### WORK TO BE COMPLETED
Scan the records below for the line containing "Loyalty Rewards (23, 472)" and the line containing "Reset (273, 846)". Copy both, plus every line between, exactly.

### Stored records
○ ○ ○

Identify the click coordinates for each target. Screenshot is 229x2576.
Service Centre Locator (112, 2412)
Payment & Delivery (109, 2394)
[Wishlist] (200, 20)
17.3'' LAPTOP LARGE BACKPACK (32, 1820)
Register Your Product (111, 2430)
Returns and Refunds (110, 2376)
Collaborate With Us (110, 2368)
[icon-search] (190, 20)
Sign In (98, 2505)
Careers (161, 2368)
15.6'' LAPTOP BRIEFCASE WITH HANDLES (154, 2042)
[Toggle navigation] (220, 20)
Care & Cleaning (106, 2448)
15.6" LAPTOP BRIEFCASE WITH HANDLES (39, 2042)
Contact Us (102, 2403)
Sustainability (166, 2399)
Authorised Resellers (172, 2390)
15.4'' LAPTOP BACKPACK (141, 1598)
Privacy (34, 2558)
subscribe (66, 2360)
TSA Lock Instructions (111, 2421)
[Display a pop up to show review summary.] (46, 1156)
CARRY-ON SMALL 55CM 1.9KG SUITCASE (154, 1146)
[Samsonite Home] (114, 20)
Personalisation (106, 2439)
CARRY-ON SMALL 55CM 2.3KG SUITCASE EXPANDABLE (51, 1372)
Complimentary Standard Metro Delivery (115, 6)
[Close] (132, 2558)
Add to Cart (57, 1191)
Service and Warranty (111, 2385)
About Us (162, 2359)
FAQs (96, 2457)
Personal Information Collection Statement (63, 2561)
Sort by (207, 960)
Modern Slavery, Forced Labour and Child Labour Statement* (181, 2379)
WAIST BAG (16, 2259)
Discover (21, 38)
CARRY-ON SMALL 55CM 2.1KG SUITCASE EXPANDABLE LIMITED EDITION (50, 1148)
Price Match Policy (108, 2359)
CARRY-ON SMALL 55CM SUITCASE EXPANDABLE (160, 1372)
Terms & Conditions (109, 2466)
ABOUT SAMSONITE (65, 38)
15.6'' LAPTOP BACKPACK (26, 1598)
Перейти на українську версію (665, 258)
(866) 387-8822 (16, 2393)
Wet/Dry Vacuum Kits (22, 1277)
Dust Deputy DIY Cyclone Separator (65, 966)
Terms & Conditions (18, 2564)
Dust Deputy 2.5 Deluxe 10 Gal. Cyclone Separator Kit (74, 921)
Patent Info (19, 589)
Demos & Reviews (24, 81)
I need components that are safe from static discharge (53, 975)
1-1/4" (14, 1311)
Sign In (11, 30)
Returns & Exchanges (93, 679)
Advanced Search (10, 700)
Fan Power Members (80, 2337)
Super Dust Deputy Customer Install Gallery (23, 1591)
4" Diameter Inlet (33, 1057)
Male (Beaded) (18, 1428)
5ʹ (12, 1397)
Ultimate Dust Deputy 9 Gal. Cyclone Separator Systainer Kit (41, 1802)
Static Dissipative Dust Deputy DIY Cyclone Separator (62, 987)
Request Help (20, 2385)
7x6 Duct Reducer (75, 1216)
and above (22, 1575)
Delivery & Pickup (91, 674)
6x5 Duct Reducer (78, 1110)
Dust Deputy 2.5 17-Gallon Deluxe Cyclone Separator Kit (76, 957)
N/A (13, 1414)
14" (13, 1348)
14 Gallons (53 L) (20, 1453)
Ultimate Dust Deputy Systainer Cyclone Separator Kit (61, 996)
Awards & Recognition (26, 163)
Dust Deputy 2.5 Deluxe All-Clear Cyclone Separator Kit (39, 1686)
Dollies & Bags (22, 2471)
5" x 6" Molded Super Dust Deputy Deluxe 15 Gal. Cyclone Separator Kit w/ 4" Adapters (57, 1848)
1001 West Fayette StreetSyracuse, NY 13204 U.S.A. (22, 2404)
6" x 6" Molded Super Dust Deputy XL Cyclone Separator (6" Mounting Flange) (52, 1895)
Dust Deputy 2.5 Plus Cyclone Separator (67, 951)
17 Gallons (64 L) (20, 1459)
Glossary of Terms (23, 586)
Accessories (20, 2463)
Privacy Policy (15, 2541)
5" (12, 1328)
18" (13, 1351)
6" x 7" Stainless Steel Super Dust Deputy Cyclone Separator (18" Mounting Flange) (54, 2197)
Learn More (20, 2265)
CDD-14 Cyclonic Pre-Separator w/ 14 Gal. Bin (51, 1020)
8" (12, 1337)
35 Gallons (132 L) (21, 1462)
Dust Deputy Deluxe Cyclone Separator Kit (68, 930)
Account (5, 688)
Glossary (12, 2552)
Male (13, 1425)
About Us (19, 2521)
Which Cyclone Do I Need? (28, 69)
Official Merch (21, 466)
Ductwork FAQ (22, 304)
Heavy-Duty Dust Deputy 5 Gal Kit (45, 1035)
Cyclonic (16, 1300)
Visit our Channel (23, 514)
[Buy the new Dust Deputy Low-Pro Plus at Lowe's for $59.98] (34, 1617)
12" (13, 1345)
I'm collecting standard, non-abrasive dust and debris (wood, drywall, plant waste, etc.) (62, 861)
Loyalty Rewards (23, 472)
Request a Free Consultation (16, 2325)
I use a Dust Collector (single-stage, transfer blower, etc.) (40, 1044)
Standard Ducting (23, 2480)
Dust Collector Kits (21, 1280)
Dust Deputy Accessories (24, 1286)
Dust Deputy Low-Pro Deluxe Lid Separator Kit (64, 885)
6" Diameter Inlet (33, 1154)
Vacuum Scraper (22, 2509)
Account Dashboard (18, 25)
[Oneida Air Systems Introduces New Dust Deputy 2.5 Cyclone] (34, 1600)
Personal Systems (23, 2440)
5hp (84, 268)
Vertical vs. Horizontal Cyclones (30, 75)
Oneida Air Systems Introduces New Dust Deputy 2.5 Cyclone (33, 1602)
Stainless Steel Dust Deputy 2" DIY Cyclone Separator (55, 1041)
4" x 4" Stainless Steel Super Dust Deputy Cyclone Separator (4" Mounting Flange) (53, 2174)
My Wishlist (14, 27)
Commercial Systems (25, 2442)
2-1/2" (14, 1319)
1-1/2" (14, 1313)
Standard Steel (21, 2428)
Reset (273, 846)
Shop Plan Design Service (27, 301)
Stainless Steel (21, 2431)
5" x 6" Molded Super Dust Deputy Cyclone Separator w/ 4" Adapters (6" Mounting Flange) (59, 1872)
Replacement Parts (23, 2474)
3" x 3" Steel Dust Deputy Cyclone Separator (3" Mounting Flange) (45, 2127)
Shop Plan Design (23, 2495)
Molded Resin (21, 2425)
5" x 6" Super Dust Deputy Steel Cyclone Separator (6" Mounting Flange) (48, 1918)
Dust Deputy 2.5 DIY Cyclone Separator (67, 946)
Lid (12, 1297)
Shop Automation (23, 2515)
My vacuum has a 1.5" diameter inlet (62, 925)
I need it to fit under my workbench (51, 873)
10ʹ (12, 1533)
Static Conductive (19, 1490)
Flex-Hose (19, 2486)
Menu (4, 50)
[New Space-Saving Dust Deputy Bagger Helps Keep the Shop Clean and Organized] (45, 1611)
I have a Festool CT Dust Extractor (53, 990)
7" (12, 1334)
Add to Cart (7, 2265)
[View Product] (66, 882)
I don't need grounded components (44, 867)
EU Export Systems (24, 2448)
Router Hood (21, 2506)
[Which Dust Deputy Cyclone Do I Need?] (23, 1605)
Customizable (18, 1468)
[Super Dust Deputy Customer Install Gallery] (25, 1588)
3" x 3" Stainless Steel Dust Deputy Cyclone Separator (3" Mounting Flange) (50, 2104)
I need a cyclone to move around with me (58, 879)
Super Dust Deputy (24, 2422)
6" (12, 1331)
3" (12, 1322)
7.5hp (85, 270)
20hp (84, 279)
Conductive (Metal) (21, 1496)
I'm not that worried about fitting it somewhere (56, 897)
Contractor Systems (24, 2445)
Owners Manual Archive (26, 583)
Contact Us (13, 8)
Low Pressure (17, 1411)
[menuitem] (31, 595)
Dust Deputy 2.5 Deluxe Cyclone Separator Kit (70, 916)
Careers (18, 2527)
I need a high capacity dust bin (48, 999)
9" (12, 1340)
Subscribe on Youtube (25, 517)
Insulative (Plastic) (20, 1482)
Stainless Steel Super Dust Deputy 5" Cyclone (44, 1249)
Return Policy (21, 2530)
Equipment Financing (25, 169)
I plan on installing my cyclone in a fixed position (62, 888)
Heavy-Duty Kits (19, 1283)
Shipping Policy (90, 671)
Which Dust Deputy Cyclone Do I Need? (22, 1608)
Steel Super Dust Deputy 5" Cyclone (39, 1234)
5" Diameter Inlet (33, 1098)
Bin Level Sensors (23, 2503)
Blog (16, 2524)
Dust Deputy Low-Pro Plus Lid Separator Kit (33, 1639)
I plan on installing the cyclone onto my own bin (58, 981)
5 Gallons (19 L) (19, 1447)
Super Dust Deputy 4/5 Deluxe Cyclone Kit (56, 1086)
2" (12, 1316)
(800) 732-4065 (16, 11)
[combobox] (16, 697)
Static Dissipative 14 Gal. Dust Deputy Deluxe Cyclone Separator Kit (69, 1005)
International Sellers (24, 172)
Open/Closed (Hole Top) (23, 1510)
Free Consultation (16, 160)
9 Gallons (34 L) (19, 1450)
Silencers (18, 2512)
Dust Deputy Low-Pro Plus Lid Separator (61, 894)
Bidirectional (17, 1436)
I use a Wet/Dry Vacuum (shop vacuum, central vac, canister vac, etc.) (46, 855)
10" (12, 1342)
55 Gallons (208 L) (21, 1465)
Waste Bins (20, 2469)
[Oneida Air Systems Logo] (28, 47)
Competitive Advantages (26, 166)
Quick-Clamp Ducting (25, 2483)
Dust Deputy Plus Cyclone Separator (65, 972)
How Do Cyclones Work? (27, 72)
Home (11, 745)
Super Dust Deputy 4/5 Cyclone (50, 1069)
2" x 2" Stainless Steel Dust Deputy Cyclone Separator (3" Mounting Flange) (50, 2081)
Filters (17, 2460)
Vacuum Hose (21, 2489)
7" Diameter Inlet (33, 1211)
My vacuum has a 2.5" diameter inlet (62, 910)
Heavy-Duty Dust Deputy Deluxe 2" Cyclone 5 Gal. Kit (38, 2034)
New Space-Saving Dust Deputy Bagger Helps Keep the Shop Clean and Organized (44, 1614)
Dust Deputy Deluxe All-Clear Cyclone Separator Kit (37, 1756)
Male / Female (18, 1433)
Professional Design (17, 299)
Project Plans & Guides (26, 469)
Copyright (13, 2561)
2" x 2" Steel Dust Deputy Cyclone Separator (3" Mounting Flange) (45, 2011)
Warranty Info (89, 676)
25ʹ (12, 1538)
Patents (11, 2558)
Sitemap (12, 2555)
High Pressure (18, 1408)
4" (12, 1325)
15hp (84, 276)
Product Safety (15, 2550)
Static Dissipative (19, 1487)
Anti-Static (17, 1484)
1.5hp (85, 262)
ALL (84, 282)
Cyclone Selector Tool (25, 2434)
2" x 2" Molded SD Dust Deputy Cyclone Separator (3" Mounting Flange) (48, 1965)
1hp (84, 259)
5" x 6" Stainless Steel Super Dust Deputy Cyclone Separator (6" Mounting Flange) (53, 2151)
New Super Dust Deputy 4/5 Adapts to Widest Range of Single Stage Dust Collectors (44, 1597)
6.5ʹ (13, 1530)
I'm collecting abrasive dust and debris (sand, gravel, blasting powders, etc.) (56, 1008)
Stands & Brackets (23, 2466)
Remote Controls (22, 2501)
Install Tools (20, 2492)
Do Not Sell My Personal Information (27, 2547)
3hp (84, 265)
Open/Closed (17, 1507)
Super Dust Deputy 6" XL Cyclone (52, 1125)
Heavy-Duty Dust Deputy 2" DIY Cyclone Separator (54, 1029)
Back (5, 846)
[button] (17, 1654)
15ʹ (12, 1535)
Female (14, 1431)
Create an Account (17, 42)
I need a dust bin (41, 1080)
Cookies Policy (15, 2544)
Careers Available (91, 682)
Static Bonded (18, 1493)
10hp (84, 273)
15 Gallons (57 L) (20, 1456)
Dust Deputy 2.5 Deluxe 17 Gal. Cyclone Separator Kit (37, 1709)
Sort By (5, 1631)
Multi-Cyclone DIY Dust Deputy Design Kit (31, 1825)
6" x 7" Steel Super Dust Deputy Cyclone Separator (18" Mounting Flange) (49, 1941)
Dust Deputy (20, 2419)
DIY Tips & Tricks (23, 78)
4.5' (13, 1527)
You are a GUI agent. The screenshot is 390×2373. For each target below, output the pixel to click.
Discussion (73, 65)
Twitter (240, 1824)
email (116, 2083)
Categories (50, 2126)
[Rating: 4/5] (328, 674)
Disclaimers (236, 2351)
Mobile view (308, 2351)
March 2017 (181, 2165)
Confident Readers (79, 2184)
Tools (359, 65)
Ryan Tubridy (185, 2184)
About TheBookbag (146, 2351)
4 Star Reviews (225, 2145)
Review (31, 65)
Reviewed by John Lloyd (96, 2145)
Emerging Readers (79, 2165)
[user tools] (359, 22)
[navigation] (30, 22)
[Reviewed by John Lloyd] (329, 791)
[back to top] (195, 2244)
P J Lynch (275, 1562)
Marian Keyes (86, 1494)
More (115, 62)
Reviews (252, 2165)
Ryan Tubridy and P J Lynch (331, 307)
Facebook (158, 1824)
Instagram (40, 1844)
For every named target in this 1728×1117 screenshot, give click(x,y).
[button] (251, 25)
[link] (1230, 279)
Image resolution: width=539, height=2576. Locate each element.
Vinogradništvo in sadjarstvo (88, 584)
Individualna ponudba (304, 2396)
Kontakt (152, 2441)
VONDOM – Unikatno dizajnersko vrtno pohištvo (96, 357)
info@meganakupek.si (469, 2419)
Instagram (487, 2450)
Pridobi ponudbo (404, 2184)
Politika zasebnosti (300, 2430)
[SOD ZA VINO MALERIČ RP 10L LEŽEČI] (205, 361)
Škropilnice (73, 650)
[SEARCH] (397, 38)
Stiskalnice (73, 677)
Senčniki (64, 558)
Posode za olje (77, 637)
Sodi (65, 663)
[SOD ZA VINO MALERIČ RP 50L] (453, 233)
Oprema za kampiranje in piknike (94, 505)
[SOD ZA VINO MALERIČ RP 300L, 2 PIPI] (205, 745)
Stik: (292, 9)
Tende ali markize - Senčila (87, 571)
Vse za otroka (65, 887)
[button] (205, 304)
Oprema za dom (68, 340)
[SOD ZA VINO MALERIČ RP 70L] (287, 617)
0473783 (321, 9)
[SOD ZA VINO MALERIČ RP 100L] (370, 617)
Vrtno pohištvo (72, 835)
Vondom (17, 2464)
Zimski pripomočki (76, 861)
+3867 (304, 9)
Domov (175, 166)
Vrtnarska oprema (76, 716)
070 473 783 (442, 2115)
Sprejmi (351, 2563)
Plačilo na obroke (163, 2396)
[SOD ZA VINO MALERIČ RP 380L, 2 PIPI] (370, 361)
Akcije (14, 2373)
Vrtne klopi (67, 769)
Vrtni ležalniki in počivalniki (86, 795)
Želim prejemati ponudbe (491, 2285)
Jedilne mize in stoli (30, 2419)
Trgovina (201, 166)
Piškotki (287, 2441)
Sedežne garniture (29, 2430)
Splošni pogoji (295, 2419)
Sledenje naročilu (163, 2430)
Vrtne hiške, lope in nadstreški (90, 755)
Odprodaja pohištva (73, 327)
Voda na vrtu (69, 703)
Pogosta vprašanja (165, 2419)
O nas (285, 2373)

○ ○ ○

### SOLUTION
Loyalty Rewards (23, 472)
Request a Free Consultation (16, 2325)
I use a Dust Collector (single-stage, transfer blower, etc.) (40, 1044)
Standard Ducting (23, 2480)
Dust Collector Kits (21, 1280)
Dust Deputy Accessories (24, 1286)
Dust Deputy Low-Pro Deluxe Lid Separator Kit (64, 885)
6" Diameter Inlet (33, 1154)
Vacuum Scraper (22, 2509)
Account Dashboard (18, 25)
[Oneida Air Systems Introduces New Dust Deputy 2.5 Cyclone] (34, 1600)
Personal Systems (23, 2440)
5hp (84, 268)
Vertical vs. Horizontal Cyclones (30, 75)
Oneida Air Systems Introduces New Dust Deputy 2.5 Cyclone (33, 1602)
Stainless Steel Dust Deputy 2" DIY Cyclone Separator (55, 1041)
4" x 4" Stainless Steel Super Dust Deputy Cyclone Separator (4" Mounting Flange) (53, 2174)
My Wishlist (14, 27)
Commercial Systems (25, 2442)
2-1/2" (14, 1319)
1-1/2" (14, 1313)
Standard Steel (21, 2428)
Reset (273, 846)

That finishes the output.